Als wordt vastgesteld dat het niet werd gerespecteerd, wordt de landbouwer gesanctioneerd via zijn premies. Vanaf 2017 zijn bijkomende sancties mogelijk, waarbij ook andere bepalingen dan de vergroeningspremies proportioneel kunnen worden gekort. Boven op die sanctie moet er ook een herstel zijn, men is verplicht om het perceel te herstellen.
Het beschikken over EKBG-percelen leidt niet tot bijkomende subsidies. Het EKBG respecteren is een extra voorwaarde om de huidige subsidies te kunnen blijven ontvangen. Een landbouwer die over een EKBG-perceel beschikt, krijgt dus geen hogere subsidies.
Op dit ogenblik worden de nodige initiatieven voorbereid, dat weet u.
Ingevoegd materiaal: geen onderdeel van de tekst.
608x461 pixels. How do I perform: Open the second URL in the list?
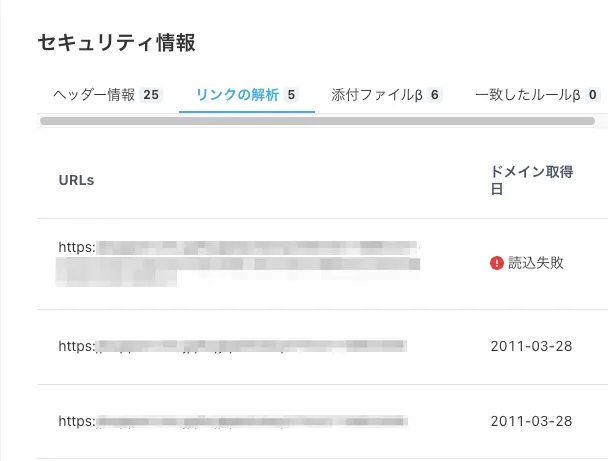pos(232,346)
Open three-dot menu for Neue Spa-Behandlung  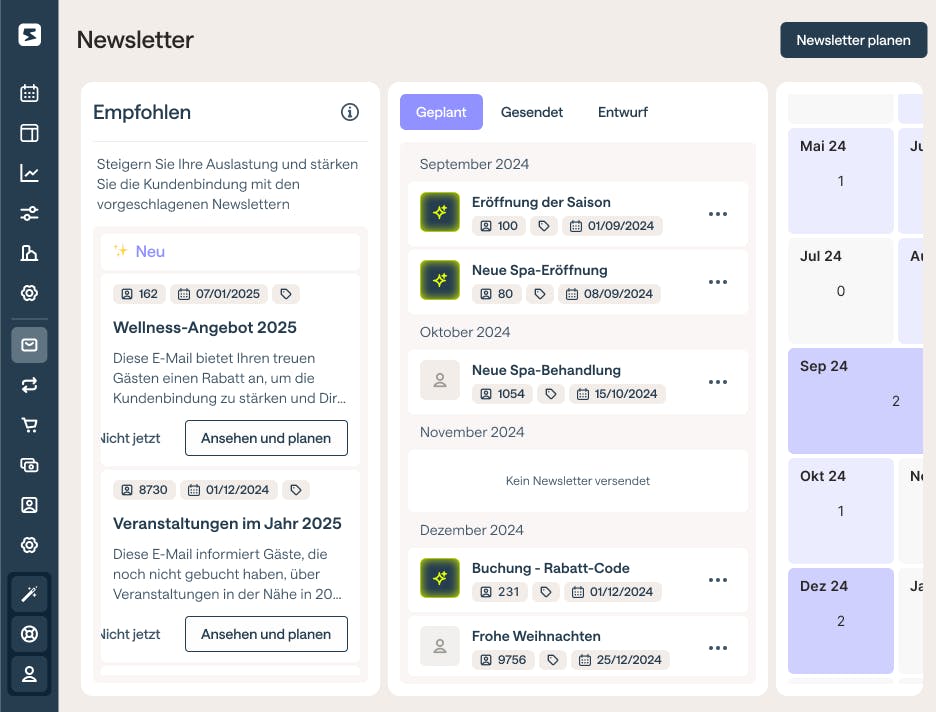(x=717, y=382)
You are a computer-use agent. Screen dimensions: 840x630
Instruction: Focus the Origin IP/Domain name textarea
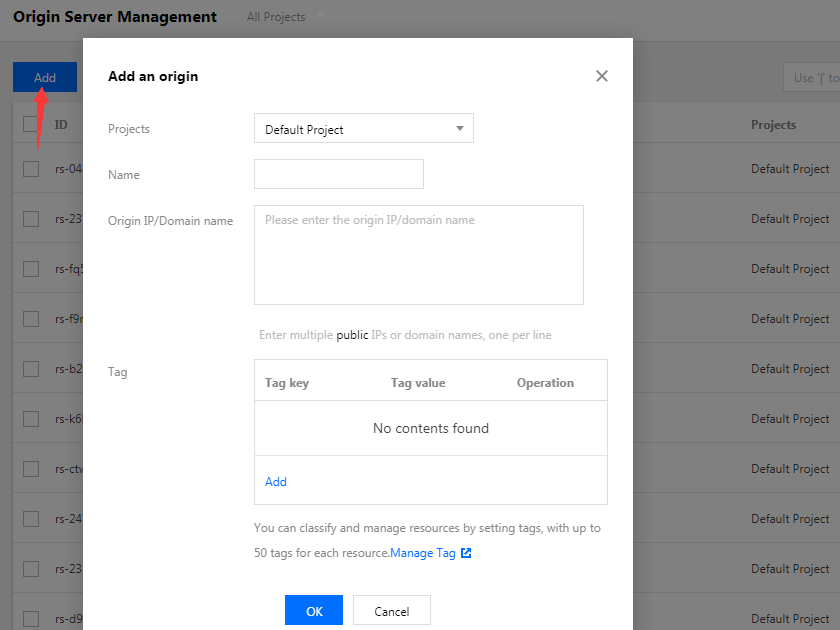pyautogui.click(x=418, y=255)
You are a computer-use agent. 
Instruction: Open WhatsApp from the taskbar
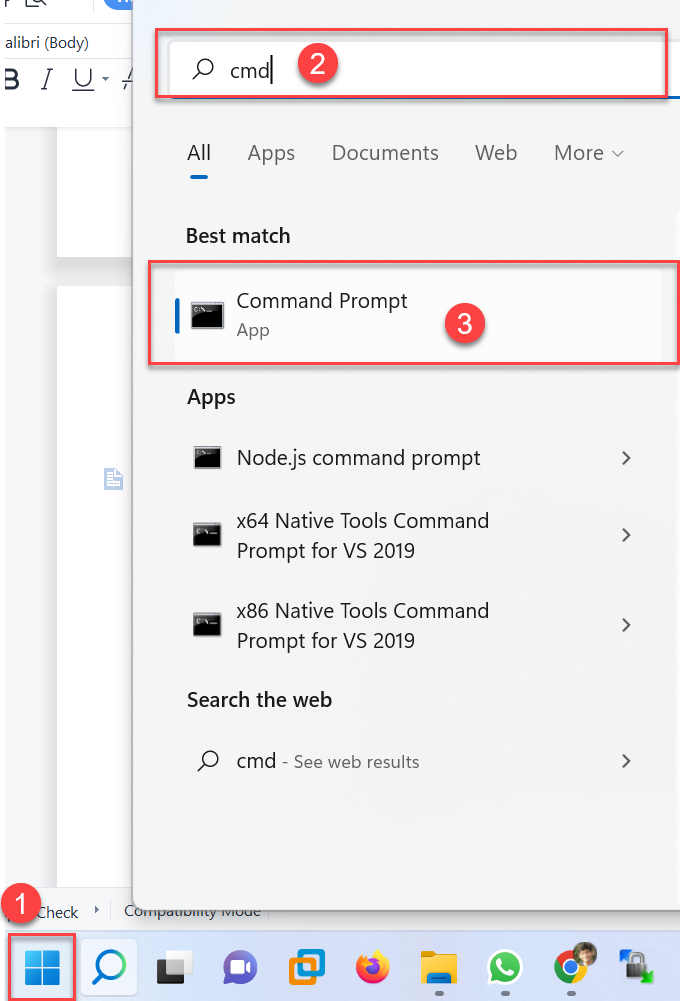point(504,967)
In toepassing van de Europese regelgeving kan deze aanduiding ingaan vanaf 1 januari 2016. Zodra de Vlaamse regelgeving waarin de percelen worden aangeduid, definitief rond is, zal dat helemaal publiek worden gemaakt via het geoloket van het Agentschap voor Geografische Informatie Vlaanderen (AGIV). Het Departement Landbouw en Visserij en het Agentschap voor Natuur en Bos (ANB) werken nauw samen in dit dossier en zullen ook infosessies organiseren in Oost-Vlaanderen en West-Vlaanderen, dus in de Meetjeslandpolder en in de Kustpolder. Daarnaast zullen de landbouwers van de bijkomende bescherming ook persoonlijk op de hoogte worden gebracht. Jaarlijks zal men ook de verplichtingen nog eens in herinnering brengen via een voorgedrukte tekst op de verzamelaanvraag.
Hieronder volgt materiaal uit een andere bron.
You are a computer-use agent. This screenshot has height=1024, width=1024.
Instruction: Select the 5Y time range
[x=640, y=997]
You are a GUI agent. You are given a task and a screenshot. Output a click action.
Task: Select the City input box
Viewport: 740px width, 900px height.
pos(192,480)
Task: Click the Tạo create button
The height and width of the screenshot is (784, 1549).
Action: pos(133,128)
Wat gaat er na 2020 gebeuren? Dat zullen de Europese Raad en het Europees Parlement beslissen, maar het is meer dan waarschijnlijk dat die bescherming onverminderd zal voortlopen. Europa hecht daar immers heel veel belang aan. De regeling voor de bescherming van blijvend grasland is gestart in 2003 en loopt nog altijd. Sinds 2003 zijn er bij elke hervorming van het GLB extra voorwaarden gekomen, maar er is geen enkele afgevallen.
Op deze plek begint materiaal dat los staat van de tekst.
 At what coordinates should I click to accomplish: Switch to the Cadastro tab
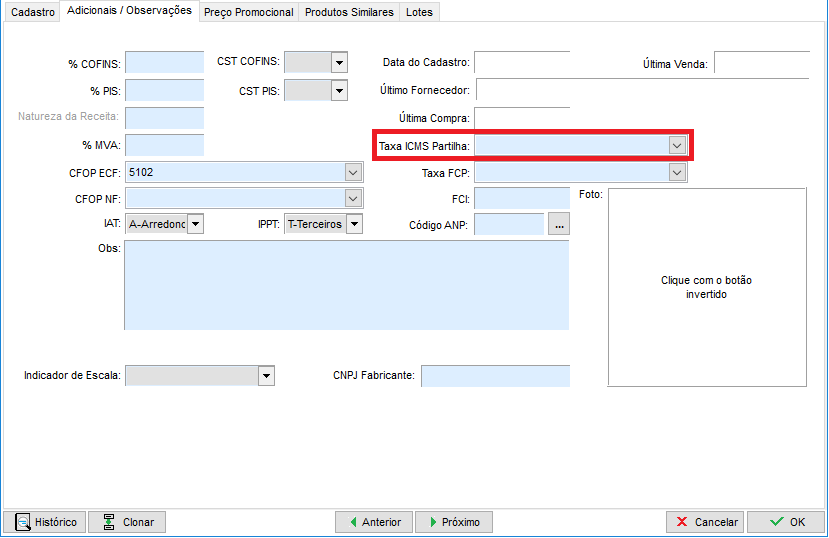32,12
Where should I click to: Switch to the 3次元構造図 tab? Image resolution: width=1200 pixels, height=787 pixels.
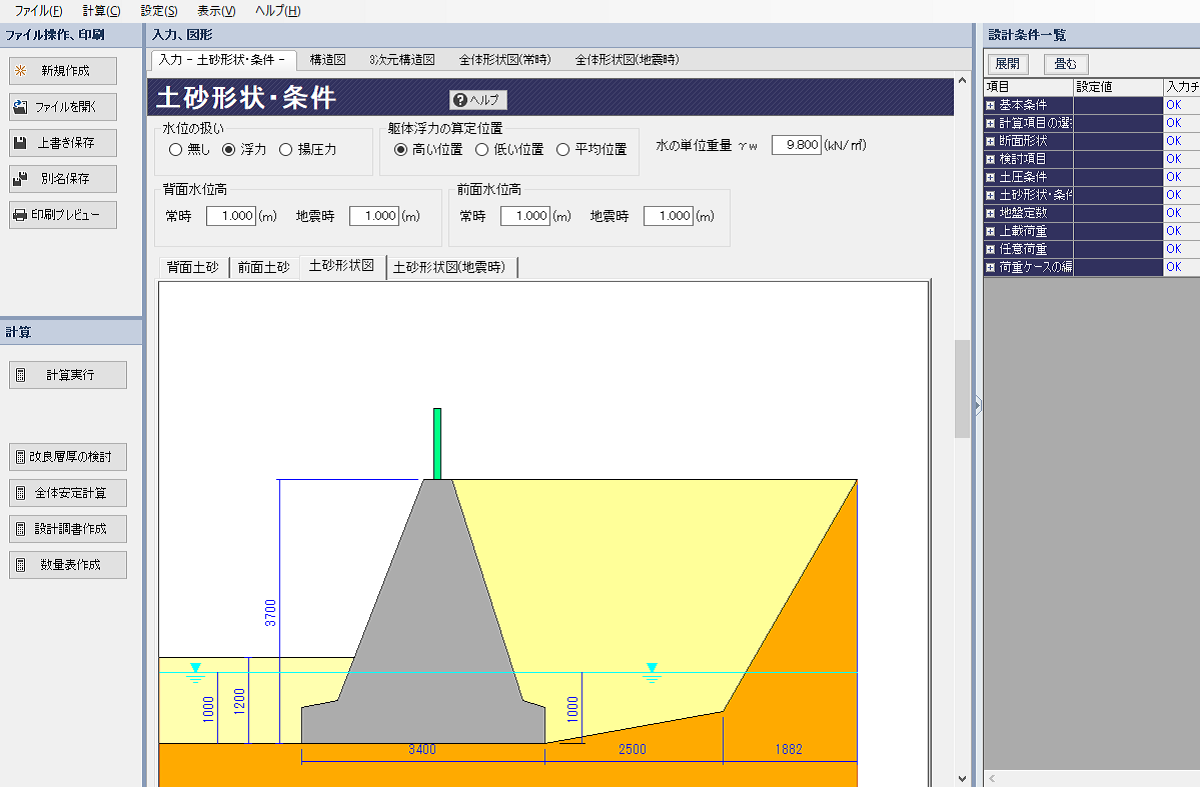(x=401, y=60)
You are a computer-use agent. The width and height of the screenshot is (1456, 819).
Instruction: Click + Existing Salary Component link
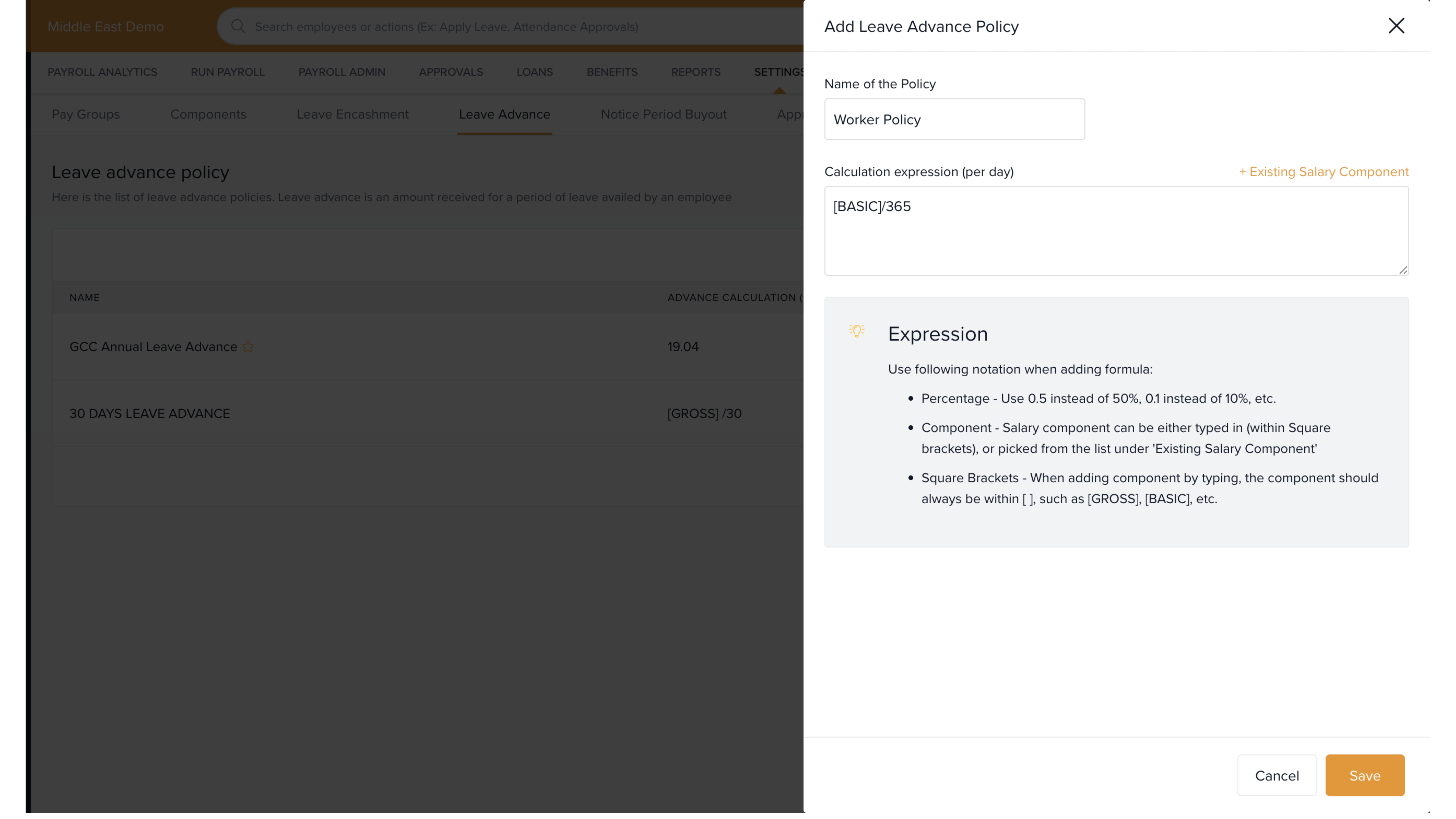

We hebben de vraag intussen officieel aan de Europese Commissie gesteld, we hopen dat we snel een antwoord krijgen, of de Oostkustpolder als apart gebied kan worden beschouwd.
De heer Dochy heeft het woord.
Minister, ik herhaal de vraag naar particulieren. Er bestaan instanties of rechtspersonen die niet in aanmerking komen voor betalingsrechten. Op welke manier gebeurt dan de handhaving? Dat is iets moeilijker, je kunt geen premies afnemen van iemand die er geen krijgt.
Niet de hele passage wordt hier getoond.